Some may excuse God’s absence by saying that I shouldn’t expect answers exactly when I want them, that they arrive in the Lord’s own time. That’s not good enough some times. If I’m on the verge of forever losing my faith in God, then getting back to me tomorrow isn’t soon enough.
Others may say that God sometimes answers prayers negatively. Answering “no” or offering only silence to the plaintive question “Are you there?” shows either a twisted sense of humor or a heartless disinterest.
Maybe God is trying to teach us something we might wonder. That might be reasonable when someone just wants to know that someone is watching out for them, but when a child on the brink of starvation in Africa cries out to God for food, or a sex slave loses all hope of escape from the endless rapes that have become her life, my heart tells me that no amount of learning can justify such gratuitous suffering. God will strike a man dead for violating the sanctity of the Ark of the Covenant with a well intentioned touch (2 Samuel 6:6–7), but he won’t lift a finger to protect the holiness in the heart of innocent children? I ask you to judge which is holier and more deserving of protection.
Wo to the God who offends these little ones (Matthew 18:6). May a millstone be hung from his neck, and may he drown in the depths of the sea.
If God wanted to teach me to have compassion, then his plans have gone slightly awry. Not only has my compassion for suffering increased, my hatred for any deity who would put us through such torture has caught flame. It has shown me that whether or not God exists, he can’t be bothered to help us. We are all we’ve got no matter how we answer to ourselves the question of whether God lives. In our darkest hours, we can only look to each other.
If I die and unexpectedly meet God, I’ll have a choice word or three for him, spit in his eye, and cheerfully go to Hell where all the compassionate folk take up residence far from that insufferable tyrant.
Most of you probably don’t know about go and so won’t appreciate this, but I feel like sharing anyway. I’ve been matching my wits against the computer for a few months—against GNU Go to be precise—and I don’t remember the last time I managed to capture such a large group of the computer’s stones (SGF).
I’m playing black in this game, as usual. The computer resigned after I placed my stone at G4. That whole group of white stones on the left is dead; there’s nothing white can do to make them live. With that, I’ve reduced white’s territory to the middle and top, not enough to have a hope of winning.
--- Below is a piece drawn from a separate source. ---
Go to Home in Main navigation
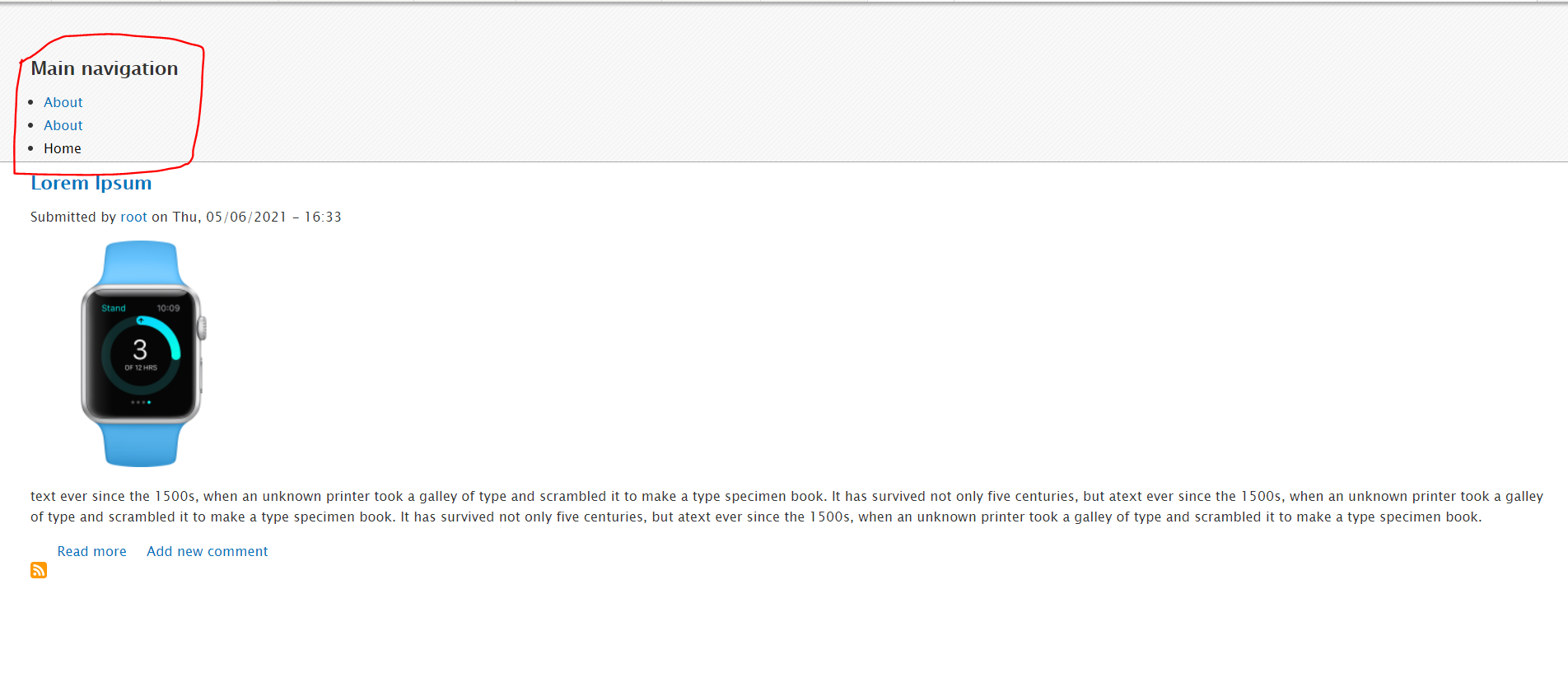1568x678 pixels. 63,148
Actually, the game was lost several moves earlier when the computer placed a stone at G8 allowing me to seal its fate by extending my group at F6. There was no way to escape at that point as long as I kept my wits about me.
Most religions implant psychological safeguards against apostasy, little emotional bombs of fear, guilt, shame and self-loathing that get triggered by the mere act of questioning. In religious orthodoxy, doubt is the domain of fools. It is the consequence of having hardened your heart like Pharaoh or resenting God’s power like Lucifer. Oh ye of little faith!
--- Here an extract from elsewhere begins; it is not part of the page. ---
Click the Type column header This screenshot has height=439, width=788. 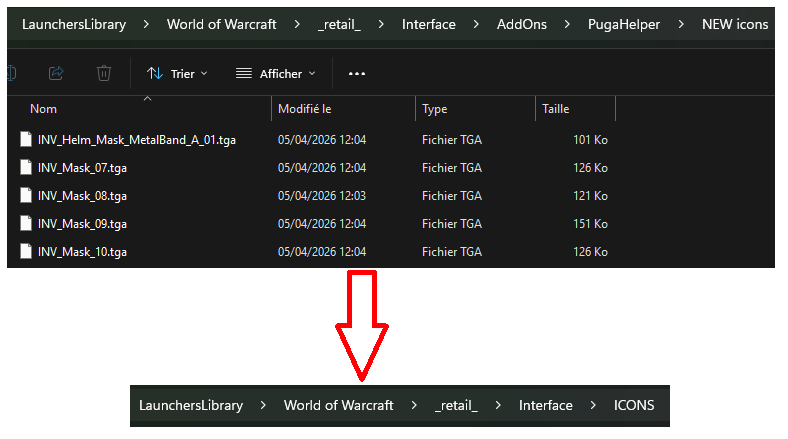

I must confess that even though I’ve made my peace with the idea that not everyone will see Mormonism the same way that I do, I still worry about my family’s future.
I attend sacrament meeting most weeks, and every time I do, the reasons that I left reinforce themselves to me. When I was Mormon, I assumed that anyone who attended church enough would eventually soften their heart to the truth. Every time a relative attended church who hadn’t been there in years, I imagined that they would realize what they had been missing and come back into the arms of the church. I enjoyed church, so I assumed that they had simply forgotten how good church was, and with a little reminder, they would remember and return to the faith.
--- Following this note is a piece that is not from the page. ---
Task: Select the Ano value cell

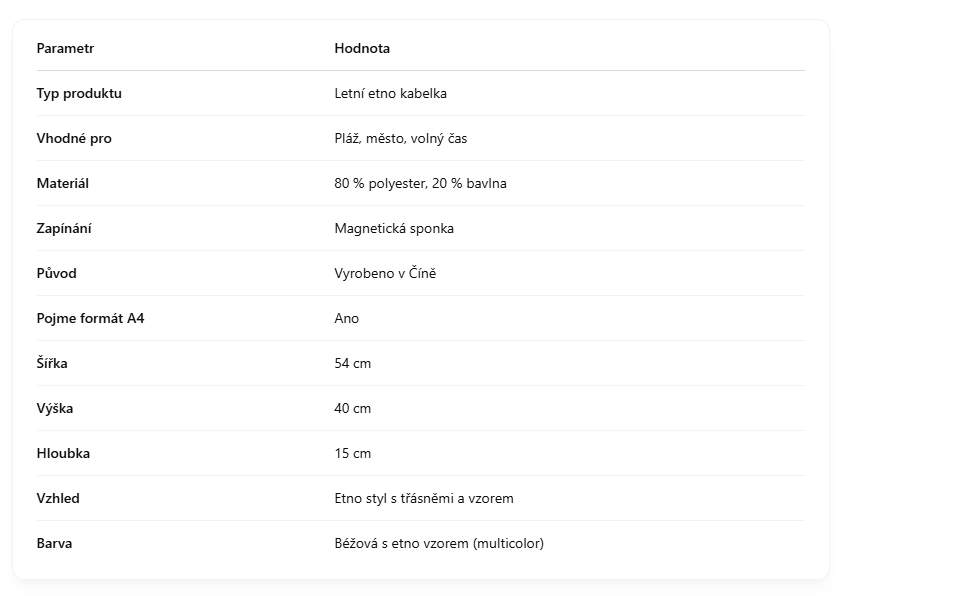Action: tap(347, 318)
Now I see the LDS church differently, and I finally understand that for some people, attending a Mormon church service only gives them more reason to stay away. It’s not a problem of forgetting; they object to Mormonism on principle. I never imagined as a Mormon that the words spoken the pulpit could be disturbing and repulsive.
As a Mormon, I thought that anyone who disagreed with the teachings of Mormonism was being deceived by Satan, that the antidote was to feel the joy of the Holy Spirit in church. I now see that is too simple. As I continue my life outside of Mormonism, I am generally happier though I have good days and bad. Mormon teachings give me no joy, so attending church services has no hope of persuading me to return—none that I can see.
So I understand why someone else might not find the same joy as I do in the ideals of freethought. The idea of doubting and not feeling certain about our beliefs is frightening for some, even though I revel in it because it feels authentic to the human condition.
I’ve seen both sides, and I see how unhealthy Mormonism (or any other fundamentalist, cultish group) can be. I don’t like the idea of my family being stuck there. I don’t like the idea of that separating us. I hope they can find their way out. I want them to wake up to the toxicity of Mormonism. They want me to wake up to the joys of Mormonism. We are at an impasse.